10. The judge has considered all of the evidence, including the issues raised by MsWarren, and has given valid reasons for the conclusions reached, including why he rejects parts of the appellant's account and why he finds part of the appellant's account inconsistent. The judge did consider the issues raised. The judge has given valid reasons for the adverse credibility findings.
11. With regard to the issue raised within the grant of leave the case of HB headnote [2018 UKUT 308] sets out that the case of SSH and HR 2016 UKUT 308 referred to by the judge in his decision continues to be good law in specific material aspects. The case goes on to identify that the mere fact of the returnee being of Kurdish ethnicity whether without a valid passport and even if combined with illegal exit does not of itself create a risk of persecution or of article 3 ill-treatment. That having been said Kurdish ethnicity may be, if coupled with other factors such as a political profile, a risk factor such as to create a risk of persecution or article 3 ill-treatment.

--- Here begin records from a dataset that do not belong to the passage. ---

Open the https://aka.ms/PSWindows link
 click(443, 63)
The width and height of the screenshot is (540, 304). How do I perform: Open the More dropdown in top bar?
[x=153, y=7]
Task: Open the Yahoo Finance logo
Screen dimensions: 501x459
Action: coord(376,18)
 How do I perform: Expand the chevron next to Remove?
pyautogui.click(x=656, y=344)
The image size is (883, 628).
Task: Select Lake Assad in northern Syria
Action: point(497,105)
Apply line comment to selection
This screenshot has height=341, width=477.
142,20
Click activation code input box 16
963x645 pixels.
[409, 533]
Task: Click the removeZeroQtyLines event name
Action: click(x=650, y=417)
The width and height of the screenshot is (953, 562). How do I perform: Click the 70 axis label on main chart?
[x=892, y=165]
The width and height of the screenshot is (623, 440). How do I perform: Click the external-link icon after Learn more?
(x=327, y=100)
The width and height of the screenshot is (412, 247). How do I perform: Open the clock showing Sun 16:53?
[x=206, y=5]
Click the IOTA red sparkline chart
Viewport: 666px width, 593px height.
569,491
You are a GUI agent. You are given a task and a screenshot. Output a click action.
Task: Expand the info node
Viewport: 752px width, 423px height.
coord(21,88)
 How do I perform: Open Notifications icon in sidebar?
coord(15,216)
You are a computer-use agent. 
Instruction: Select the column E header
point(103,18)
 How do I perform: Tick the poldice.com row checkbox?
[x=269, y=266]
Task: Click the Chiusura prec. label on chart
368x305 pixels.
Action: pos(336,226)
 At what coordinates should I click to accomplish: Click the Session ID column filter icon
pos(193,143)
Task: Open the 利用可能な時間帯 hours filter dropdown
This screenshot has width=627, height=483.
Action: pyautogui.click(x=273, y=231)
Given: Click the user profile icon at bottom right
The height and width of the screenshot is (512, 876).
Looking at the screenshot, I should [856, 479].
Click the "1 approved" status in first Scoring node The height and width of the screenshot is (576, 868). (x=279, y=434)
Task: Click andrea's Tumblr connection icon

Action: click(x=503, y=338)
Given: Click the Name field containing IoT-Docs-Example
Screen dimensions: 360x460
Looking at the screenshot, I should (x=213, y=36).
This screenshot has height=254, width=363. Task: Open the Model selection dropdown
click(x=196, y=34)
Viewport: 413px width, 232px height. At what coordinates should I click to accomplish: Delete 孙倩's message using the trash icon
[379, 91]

12. The judge has specifically found that the appellant was not known to be politically active and not otherwise found to be credible with regard to his claims of distributing leaflets or being involved in demonstrations. That having been said the judge goes on to consider whether or not the mere attendance at demonstrations in the United Kingdom would be additional factor giving rise to a risk profile.
13. Having considered all the relevant factors including the fact that the appellant also Kurdish ethnicity and having rejected the appellants claim to have been involved in politics, the judge goes on to find the appellant would have no risk profile causing him to be of interest to the Iranian authorities. That was a finding of fact the judge was entitled to make on the evidence.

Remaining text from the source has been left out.